GIVEN PASSAGE:
···

The difficulties faced in global healthcare are well documented. Only a small fraction of the global population has access to qualitative healthcare. Even in the so-called first-world countries, masses struggle to access good healthcare, as it is often unaffordable.

When the topic of blockchain is raised or discussed, what comes to mind is the distributed ledger system that works via consensual digital validation and military-grade encryption. 

Blockchain technology is linked with cryptocurrency and finance. Blockchain technology is what makes it possible to buy Ethereum and invest in other crypto tokens in the hope of making a profit. 

By contrast, healthcare seems far-flung, as it can be difficult to see the correlation between healthcare and crypto tokens like Bitcoin and Ethereum. But then, that is the precise point of this article- to demonstrate the potential of blockchain technology in the healthcare sector. 

Blockchain can revolutionize healthcare. The patient is placed at the epicenter of the ecosystem, thus increasing the interoperability, privacy, and security of health information and data. 

What is the Blockchain

The blockchain is a digitally distributed ledger that facilitates and stores records of transactions immutably. It is a shared list of P2P (peer-to-peer) transactions made up of linked blocks. Blockchain technology is facilitated by modern cryptography, which secures the system and makes certain pre-automation possible, and infallible.

···

ENTRIES PROVIDED:

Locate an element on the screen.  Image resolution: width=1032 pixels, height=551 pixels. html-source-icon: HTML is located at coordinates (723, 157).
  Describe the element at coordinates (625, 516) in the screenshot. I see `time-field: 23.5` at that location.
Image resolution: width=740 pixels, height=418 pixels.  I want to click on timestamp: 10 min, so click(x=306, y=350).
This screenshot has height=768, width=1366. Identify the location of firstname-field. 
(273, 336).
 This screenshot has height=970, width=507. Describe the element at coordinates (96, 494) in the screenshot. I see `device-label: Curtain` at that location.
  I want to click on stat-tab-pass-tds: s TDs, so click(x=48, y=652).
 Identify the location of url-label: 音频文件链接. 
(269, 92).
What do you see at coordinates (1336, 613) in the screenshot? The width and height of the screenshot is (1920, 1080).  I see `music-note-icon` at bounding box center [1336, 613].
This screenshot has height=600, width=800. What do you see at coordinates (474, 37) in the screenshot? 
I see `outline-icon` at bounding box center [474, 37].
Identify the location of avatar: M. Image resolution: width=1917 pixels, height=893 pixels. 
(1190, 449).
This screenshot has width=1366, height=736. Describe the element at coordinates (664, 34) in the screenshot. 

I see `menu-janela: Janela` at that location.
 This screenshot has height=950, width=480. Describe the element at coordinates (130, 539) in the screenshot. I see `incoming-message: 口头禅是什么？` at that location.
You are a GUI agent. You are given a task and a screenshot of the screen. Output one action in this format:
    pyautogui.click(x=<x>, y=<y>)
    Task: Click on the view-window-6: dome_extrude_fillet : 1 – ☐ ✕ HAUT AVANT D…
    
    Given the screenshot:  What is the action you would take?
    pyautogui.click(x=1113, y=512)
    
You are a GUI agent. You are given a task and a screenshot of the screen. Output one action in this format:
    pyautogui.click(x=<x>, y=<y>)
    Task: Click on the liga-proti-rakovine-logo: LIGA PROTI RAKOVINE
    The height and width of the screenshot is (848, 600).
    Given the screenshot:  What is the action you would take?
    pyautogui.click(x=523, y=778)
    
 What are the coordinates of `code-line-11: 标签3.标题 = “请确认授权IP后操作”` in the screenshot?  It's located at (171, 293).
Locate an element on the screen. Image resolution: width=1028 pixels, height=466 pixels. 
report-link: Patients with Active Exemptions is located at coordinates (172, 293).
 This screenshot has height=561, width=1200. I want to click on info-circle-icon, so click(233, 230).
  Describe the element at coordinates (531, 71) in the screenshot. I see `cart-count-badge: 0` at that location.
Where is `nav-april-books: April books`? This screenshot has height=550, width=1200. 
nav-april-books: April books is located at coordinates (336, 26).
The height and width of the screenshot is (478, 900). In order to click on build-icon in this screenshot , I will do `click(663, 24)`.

···

Extract the full passage on blockchain in healthcare from above, word for word.

The difficulties faced in global healthcare are well documented. Only a small fraction of the global population has access to qualitative healthcare. Even in the so-called first-world countries, masses struggle to access good healthcare, as it is often unaffordable.

When the topic of blockchain is raised or discussed, what comes to mind is the distributed ledger system that works via consensual digital validation and military-grade encryption. 

Blockchain technology is linked with cryptocurrency and finance. Blockchain technology is what makes it possible to buy Ethereum and invest in other crypto tokens in the hope of making a profit. 

By contrast, healthcare seems far-flung, as it can be difficult to see the correlation between healthcare and crypto tokens like Bitcoin and Ethereum. But then, that is the precise point of this article- to demonstrate the potential of blockchain technology in the healthcare sector. 

Blockchain can revolutionize healthcare. The patient is placed at the epicenter of the ecosystem, thus increasing the interoperability, privacy, and security of health information and data. 

What is the Blockchain

The blockchain is a digitally distributed ledger that facilitates and stores records of transactions immutably. It is a shared list of P2P (peer-to-peer) transactions made up of linked blocks. Blockchain technology is facilitated by modern cryptography, which secures the system and makes certain pre-automation possible, and infallible.